**Problem to work on:** Return only what lies between the first line of the entries and the line containing "1104x660 pixels.", both lines included.

**Provided records:**
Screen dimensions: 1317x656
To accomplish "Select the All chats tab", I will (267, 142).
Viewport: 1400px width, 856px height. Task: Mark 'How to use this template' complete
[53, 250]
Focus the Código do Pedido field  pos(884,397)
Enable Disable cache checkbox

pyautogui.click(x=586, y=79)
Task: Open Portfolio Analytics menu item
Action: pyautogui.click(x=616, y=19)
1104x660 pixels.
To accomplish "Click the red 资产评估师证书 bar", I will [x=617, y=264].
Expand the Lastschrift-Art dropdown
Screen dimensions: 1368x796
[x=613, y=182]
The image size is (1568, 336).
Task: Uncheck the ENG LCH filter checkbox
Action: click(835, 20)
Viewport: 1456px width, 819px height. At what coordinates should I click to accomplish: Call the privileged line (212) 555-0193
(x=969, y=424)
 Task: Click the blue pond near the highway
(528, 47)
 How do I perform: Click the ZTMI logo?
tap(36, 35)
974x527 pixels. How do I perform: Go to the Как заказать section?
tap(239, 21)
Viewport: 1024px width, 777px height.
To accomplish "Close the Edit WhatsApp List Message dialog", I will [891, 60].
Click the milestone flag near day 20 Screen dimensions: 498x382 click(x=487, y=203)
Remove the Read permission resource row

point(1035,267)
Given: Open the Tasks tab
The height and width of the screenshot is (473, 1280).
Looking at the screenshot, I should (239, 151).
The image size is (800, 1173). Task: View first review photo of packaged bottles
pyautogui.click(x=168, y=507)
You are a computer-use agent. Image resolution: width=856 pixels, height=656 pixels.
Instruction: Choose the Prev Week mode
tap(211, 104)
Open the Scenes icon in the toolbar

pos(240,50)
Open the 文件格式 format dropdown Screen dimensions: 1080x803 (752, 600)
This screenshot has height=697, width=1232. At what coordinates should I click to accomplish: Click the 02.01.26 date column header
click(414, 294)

**Response for this exercise:**
Screen dimensions: 1317x656
To accomplish "Select the All chats tab", I will (267, 142).
Viewport: 1400px width, 856px height. Task: Mark 'How to use this template' complete
[53, 250]
Focus the Código do Pedido field  pos(884,397)
Enable Disable cache checkbox

pyautogui.click(x=586, y=79)
Task: Open Portfolio Analytics menu item
Action: pyautogui.click(x=616, y=19)
1104x660 pixels.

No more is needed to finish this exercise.